November 26, 2009

Hearing Bells


The Bell Ringers are out. It wouldn't be Christmas time without them. As they are arriving earlier and earlier each year means, of course, that the holiday juices get flowing sooner and sooner for me. I don't mind. It just means more time to bake and sew and wrap and deck. My kind of thing anyway.

When I saw my first bell ringer this year we were on the Downtown Mall buying an cookie, a Friday tradition for the kids and I. I pulled out my change and told Briton and Evelyn to go toss it in. And off they went to the street musician, right past the bell ringer. When they got back (after Evelyn had had a little dance to the music) I sent them off with more change, the last I had on me, to the right person this time.

"But why?" Briton asked as we walked to the Library. Oh Briton, that's a story you're going to hear for the rest of your life. In fact, I'm sort of surprised, and saddened, that he didn't remember from years past. He is a boy though, and seven, so I'll cut him some slack and tell it yet again. Because he needs to know. And so do his children. And theirs. It's a family tradition after all.

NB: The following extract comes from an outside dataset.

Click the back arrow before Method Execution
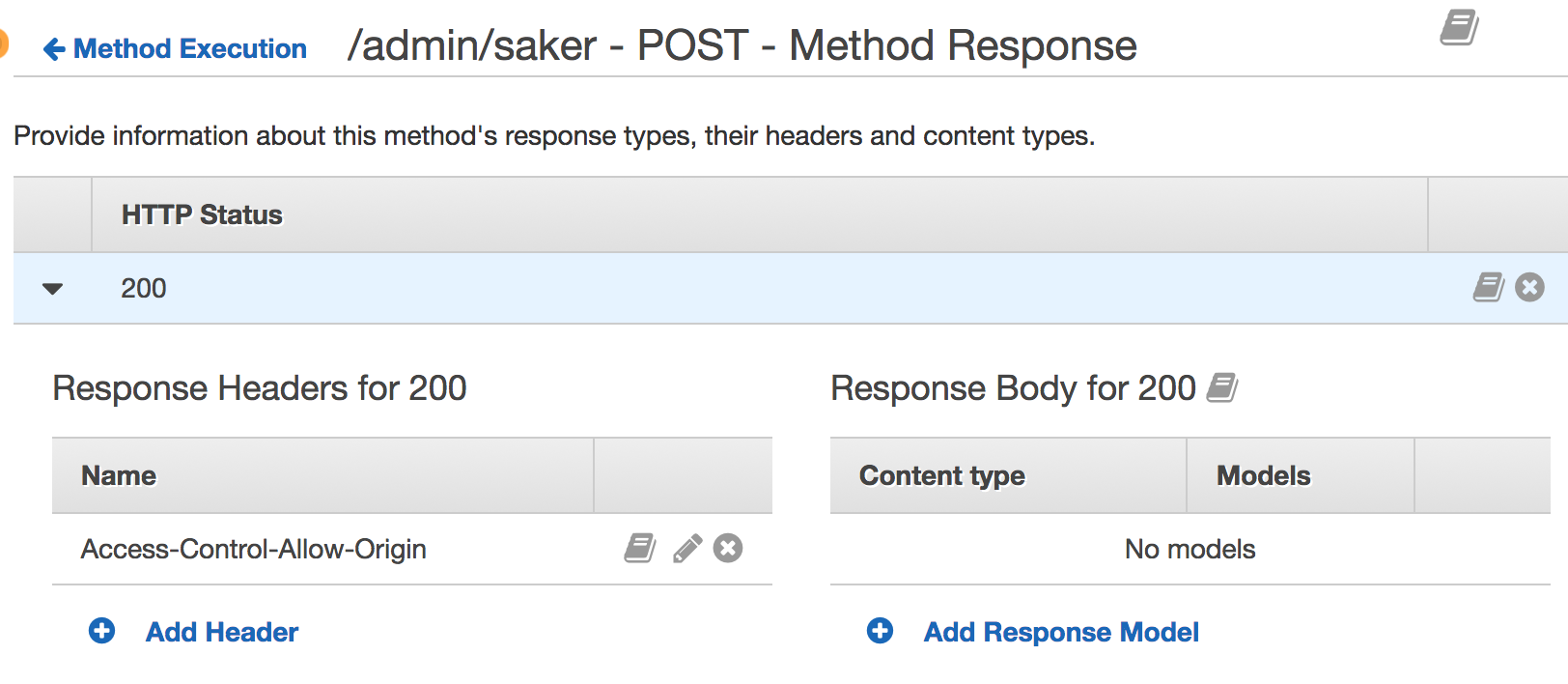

I was going to tell you all the story too but, after getting my dad to send the column he wrote about it when I was about Briton's age and reading through it again to get my facts straight I realized that I could never tell it as well as he does. So here you go. And if you would, drop a coin in the next bucket you see. Or buy the ringer a cup of coffee, or if, in this economy, even that is beyond your means, give them a smile. Have a Happy Thanksgiving everyone.

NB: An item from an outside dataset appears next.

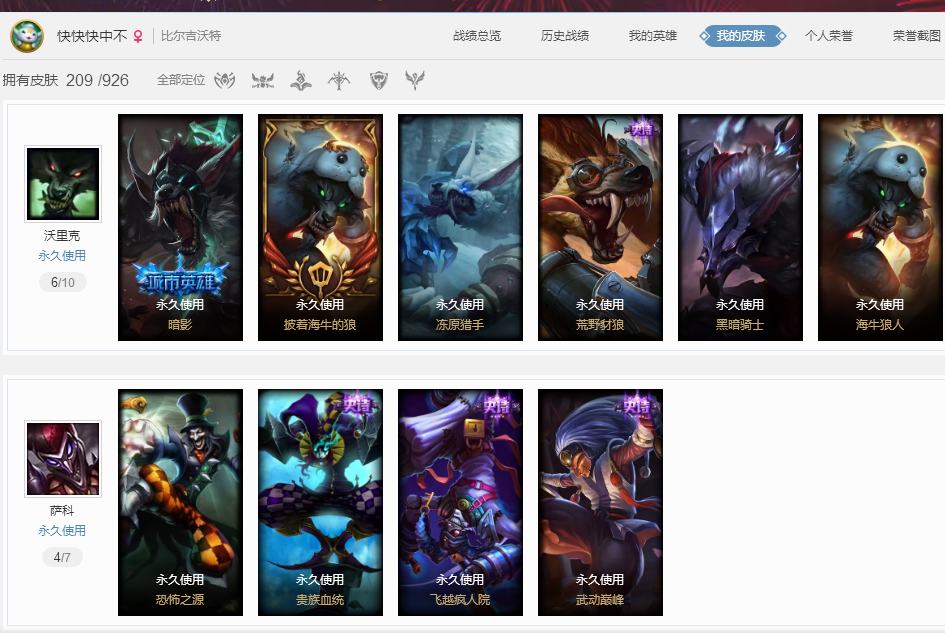This screenshot has width=945, height=633.
Task: Filter skins by the Support wings icon
Action: pos(415,80)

Mom Never Forgot that Cup of Tea
By Clyde Bentley
Coeur d'Alene Press 1987



The tiny bell rang out for Christmas coins. But for Mom, it also jingled up memories of the best of mankind amid the worst of inhumanity.Few things mark Christmas more for me than the sight of a red pot hung from a tripod and the sound of a little bell rung incessantly by a Salvation Army volunteer.

Some of my earliest memories are of wondering why the lady in the dour uniform insisted on driving everyone on the main street of my hometown crazy with the ringing. Even more amazing was that my mother could not pass that red pot without digging through her enormous purse for the change that migrated to the farthest corner.

Mom didn’t just drop a coin or two in the pot. A big, boisterous Englishwoman, she stopped at every Salvation Army bivouac she ever came across to give the volunteer a little pep talk. More often than not, she broke out in a spontaneous and embarrassingly loud rendition of “Jingle Bells”.I just passed it off as parental insanity and slunk behind the nearest streetlight lest any of my friends happened by.

One Christmas after I had passed into that black hole of cynicism – adolescence – I decided to put an end to all this nonsense.

“If you are going to give them money, Mom,” said the all knowing I, “why don’t you just write a check? Then you can get it over with and have a receipt for your taxes.”

At Christmas time, Mom was more ebullient than Scrooge the morning after. But my suggestion caused a gray pallor of Christmas past to wash over her. She quietly sat down to explain.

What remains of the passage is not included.